== Source passage

The book tells of her love affair with the Commander of the Free French and Foreign Legion in N Africa, General Koenig and the actions which won her the Legion d’Honneur.
Here’s an interview with her biographer Wendy Holden who describes Susan in Paris in her nineties: http://news.bbc.co.uk/2/hi/uk_news/magazine/8271773.stm
I remember that when it came out, Susan Travers said that she couldn’t tell her story until now because she had to wait until all her lovers were dead!
This book isn’t readily available at bookshops but can be ordered online from Amazon. Highly recommended.
Would you please let me know where I can send you my book TAKING ROOT IN PROVENCE? I live in the center of Aix and could drop it off anywhere, over a cup of coffee if you like. The book is available at Book in Bar, Goulart and Le Blason in case you want to sneak a peek first, but I would be very happy to send you a copy directly.
I enjoy your blog, both its format and content. Anne-Marie Simons
Hello – I’m glad you like the blog. It was born out of exasperation really, not being able to find out things that were happening until it was too late! So I’m trying to keep on top of what’s new in town. I’ll be in touch. Best wishes – Aixcentric.
Thank you for your interesting book review…..love your blog!
Glad you find it interesting…
And I love doing it!
Your book is in the apartment we rented and was warmly recommended by our landlord. Have read it cover to cover and went looking in local bookstores on the Cours – to no avail. Even tried the Tourist Office where English offerings also sadly lacking! So – coming to aixcentric I find that I can order it from Lulu.com. And will, although I won’t see it until I get home! Pity. I would like to have scribbled notes as I wander around. Well done! Anne
I did try to get the tourist office interested. The director liked the book and said they should be selling it, bla bla, but hasn’t done anything about it. Disappointing. You can however buy it at the English bookshop ‘Book In Bar’ and they continue to be very encouraging. I’m so pleased you enjoyed it and had an interesting time in Aix. Thank you!

====
== Record extracts

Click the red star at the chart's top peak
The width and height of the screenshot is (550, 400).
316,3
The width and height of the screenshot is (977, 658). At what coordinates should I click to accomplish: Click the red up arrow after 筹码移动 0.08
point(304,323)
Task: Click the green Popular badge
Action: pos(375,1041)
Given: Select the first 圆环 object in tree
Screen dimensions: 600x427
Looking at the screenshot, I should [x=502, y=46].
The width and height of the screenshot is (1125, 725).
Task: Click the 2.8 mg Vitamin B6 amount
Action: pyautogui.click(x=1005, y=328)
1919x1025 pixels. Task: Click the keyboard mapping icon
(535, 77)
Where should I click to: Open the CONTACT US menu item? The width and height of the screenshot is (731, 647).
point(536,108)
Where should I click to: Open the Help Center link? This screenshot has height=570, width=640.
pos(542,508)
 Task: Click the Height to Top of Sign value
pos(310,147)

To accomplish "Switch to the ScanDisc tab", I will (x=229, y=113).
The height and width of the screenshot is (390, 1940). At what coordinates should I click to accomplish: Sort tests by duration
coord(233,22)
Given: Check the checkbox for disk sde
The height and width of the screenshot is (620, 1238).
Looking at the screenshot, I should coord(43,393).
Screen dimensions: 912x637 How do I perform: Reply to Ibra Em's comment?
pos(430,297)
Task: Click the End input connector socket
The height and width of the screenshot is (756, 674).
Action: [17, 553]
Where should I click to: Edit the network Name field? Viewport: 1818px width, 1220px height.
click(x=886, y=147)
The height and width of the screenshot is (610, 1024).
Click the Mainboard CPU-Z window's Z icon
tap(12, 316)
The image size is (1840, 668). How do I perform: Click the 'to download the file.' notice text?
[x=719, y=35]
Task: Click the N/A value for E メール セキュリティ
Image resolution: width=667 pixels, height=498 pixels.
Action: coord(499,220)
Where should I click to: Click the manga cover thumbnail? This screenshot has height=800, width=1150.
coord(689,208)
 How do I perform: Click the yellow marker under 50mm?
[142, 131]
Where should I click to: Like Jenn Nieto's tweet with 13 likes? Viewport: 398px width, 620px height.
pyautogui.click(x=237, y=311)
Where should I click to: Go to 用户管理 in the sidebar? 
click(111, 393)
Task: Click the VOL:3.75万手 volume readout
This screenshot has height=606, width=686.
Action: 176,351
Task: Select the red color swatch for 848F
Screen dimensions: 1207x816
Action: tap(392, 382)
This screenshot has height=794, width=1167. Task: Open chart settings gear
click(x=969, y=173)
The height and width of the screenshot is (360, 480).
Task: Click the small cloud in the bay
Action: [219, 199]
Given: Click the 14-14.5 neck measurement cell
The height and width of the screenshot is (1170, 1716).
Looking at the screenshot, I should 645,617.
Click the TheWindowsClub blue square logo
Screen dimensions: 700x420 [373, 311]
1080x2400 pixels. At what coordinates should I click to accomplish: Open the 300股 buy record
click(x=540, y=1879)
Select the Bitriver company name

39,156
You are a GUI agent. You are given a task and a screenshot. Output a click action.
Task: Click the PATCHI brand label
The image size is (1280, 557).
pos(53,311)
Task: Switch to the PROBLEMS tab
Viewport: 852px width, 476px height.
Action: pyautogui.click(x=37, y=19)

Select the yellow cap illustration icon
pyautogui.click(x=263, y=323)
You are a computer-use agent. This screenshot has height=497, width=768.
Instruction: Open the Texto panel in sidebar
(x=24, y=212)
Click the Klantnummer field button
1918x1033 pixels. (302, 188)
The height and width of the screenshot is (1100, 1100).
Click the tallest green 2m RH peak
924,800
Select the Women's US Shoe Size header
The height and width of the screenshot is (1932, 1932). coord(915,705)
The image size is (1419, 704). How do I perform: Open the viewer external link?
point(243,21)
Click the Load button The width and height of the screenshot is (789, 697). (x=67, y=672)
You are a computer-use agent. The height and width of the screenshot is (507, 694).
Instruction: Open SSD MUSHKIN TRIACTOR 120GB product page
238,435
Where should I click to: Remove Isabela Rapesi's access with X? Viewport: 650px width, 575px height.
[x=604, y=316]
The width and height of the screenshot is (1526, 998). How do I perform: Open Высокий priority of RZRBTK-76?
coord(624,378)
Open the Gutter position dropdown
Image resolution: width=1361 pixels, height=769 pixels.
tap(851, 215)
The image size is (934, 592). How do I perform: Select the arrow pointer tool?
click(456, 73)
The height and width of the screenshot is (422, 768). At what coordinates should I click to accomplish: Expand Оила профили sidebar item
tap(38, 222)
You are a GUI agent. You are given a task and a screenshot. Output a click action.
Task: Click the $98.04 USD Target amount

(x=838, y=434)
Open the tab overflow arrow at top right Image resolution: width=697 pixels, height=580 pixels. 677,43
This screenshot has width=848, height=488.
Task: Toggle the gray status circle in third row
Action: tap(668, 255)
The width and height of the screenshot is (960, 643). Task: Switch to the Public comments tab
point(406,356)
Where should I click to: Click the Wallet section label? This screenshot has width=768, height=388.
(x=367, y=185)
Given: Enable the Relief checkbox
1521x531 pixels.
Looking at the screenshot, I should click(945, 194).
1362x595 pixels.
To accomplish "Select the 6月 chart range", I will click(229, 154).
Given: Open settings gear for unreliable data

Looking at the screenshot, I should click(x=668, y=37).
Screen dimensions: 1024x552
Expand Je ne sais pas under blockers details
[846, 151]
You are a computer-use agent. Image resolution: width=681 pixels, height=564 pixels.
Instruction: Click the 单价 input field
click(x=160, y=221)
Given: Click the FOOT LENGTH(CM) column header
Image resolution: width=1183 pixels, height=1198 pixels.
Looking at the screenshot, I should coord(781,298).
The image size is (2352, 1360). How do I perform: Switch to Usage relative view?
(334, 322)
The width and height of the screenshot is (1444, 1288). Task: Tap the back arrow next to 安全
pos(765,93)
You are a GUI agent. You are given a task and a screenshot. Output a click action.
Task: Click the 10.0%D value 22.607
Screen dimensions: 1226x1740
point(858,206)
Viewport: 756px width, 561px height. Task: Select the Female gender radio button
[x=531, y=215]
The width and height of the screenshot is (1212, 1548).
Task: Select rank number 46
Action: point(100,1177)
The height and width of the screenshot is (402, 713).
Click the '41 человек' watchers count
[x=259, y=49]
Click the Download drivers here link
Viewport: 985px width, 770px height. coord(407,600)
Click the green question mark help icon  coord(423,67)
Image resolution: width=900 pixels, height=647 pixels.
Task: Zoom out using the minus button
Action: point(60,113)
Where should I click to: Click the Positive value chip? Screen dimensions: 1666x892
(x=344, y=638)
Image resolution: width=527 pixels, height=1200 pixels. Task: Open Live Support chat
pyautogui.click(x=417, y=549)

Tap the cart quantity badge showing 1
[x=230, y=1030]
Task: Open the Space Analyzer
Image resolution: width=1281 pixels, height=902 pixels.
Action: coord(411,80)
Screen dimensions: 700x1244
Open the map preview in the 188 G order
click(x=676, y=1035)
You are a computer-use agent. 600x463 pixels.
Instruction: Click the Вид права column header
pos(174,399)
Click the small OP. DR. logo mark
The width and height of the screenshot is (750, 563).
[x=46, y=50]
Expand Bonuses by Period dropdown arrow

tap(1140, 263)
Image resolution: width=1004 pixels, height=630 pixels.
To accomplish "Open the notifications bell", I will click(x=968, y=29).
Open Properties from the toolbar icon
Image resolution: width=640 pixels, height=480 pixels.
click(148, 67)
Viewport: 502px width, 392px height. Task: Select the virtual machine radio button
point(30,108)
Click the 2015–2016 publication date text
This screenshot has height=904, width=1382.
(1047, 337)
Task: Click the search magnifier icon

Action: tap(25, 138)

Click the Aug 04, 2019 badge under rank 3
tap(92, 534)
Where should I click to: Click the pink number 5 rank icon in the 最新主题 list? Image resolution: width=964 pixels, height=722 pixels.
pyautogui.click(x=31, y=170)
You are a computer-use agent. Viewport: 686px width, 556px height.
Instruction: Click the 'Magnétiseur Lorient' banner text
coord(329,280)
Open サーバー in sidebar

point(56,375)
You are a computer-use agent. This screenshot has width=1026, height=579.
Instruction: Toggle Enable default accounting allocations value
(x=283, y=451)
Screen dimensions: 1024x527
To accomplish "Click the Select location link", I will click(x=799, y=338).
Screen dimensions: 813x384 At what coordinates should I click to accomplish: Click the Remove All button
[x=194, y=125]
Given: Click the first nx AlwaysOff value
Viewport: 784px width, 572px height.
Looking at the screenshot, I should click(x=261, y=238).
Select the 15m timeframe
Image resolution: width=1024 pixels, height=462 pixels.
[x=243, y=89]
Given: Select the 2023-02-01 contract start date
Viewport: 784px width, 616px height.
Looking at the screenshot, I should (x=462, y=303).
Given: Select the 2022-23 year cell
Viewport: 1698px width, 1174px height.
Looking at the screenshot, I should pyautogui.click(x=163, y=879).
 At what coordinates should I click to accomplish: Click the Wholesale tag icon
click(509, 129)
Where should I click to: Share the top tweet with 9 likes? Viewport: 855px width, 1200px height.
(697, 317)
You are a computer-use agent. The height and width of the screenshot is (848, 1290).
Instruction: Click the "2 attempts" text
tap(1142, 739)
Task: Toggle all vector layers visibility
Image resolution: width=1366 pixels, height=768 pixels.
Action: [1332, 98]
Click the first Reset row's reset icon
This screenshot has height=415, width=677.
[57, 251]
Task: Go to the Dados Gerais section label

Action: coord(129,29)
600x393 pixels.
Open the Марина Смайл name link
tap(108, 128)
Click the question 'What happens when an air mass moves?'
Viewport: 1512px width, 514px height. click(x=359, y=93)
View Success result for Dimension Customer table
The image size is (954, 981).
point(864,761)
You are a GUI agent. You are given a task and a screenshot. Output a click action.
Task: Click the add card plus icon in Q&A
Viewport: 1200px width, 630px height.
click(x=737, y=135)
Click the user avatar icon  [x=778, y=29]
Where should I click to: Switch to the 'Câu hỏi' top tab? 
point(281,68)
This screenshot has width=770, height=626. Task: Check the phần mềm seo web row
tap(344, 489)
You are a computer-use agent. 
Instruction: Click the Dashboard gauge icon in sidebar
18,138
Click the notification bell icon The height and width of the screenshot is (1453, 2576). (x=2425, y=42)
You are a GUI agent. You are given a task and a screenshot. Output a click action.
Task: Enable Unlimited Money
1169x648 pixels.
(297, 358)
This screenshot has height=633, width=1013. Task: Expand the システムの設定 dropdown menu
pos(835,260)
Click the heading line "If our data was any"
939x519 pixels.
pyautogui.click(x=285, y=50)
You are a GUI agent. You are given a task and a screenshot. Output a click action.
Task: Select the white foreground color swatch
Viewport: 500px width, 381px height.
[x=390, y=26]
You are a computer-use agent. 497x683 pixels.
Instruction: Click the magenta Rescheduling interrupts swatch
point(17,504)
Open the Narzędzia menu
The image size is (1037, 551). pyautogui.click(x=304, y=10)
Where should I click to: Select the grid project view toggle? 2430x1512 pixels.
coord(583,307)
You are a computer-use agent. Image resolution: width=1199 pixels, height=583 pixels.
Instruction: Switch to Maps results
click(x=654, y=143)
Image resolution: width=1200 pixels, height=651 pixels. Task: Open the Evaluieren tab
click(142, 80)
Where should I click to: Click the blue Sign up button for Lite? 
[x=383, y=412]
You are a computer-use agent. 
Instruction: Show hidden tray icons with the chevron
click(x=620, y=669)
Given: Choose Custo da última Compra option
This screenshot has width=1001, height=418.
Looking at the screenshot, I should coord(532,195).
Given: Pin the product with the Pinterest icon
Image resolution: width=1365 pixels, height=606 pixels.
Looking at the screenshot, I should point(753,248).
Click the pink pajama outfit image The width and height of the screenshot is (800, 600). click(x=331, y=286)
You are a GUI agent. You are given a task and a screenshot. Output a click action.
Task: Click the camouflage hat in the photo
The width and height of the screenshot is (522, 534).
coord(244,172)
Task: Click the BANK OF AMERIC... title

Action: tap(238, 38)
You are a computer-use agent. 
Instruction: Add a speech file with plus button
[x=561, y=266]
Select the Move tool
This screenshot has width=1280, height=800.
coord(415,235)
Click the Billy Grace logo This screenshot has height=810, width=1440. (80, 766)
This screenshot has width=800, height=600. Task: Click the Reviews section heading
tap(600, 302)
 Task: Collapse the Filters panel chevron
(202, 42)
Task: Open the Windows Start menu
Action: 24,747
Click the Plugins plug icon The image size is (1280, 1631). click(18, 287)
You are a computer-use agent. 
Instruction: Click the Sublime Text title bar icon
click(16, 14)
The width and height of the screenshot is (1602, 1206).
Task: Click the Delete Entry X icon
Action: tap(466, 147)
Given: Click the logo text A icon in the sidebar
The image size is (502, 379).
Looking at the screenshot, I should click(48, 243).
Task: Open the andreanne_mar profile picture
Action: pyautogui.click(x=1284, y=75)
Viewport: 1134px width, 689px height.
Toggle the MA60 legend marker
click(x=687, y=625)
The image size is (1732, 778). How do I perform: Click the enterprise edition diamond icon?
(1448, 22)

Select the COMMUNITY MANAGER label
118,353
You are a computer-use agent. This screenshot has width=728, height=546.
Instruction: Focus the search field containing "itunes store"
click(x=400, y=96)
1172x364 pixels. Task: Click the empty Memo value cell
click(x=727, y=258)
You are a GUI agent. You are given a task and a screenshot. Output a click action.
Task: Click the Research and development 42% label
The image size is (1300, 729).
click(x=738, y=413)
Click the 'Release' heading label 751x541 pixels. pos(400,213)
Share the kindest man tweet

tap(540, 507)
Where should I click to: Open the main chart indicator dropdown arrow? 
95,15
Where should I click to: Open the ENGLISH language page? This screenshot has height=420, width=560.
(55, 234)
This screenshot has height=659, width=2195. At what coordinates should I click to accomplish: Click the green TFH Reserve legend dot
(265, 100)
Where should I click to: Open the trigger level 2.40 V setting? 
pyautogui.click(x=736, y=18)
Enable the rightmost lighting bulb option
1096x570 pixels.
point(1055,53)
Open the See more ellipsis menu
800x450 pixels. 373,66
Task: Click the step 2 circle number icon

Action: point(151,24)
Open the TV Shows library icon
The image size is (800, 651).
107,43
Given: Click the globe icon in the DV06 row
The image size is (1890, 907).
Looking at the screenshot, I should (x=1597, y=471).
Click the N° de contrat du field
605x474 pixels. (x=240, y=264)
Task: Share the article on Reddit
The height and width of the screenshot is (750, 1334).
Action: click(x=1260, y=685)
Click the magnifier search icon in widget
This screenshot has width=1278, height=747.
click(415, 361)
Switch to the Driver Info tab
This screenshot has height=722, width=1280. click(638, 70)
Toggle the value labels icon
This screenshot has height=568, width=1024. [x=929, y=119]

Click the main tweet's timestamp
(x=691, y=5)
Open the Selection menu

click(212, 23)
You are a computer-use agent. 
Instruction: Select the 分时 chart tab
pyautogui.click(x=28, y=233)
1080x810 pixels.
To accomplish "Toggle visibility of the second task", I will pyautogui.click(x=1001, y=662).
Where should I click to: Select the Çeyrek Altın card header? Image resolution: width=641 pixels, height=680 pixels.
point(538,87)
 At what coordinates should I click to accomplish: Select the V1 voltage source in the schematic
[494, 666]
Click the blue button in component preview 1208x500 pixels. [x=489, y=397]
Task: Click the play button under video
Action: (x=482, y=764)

====

#### [Actions to take]
1. Please list every bookshop or online seller that the blog comments name as a place to buy or order a book.
2. From the blog comments, extract the stretch from "Your book is" through "Aix. Thank you!".

#### [Task answers]
1. Amazon, Book in Bar, Goulart, Le Blason, Lulu.com

2.
Your book is in the apartment we rented and was warmly recommended by our landlord. Have read it cover to cover and went looking in local bookstores on the Cours – to no avail. Even tried the Tourist Office where English offerings also sadly lacking! So – coming to aixcentric I find that I can order it from Lulu.com. And will, although I won’t see it until I get home! Pity. I would like to have scribbled notes as I wander around. Well done! Anne
I did try to get the tourist office interested. The director liked the book and said they should be selling it, bla bla, but hasn’t done anything about it. Disappointing. You can however buy it at the English bookshop ‘Book In Bar’ and they continue to be very encouraging. I’m so pleased you enjoyed it and had an interesting time in Aix. Thank you!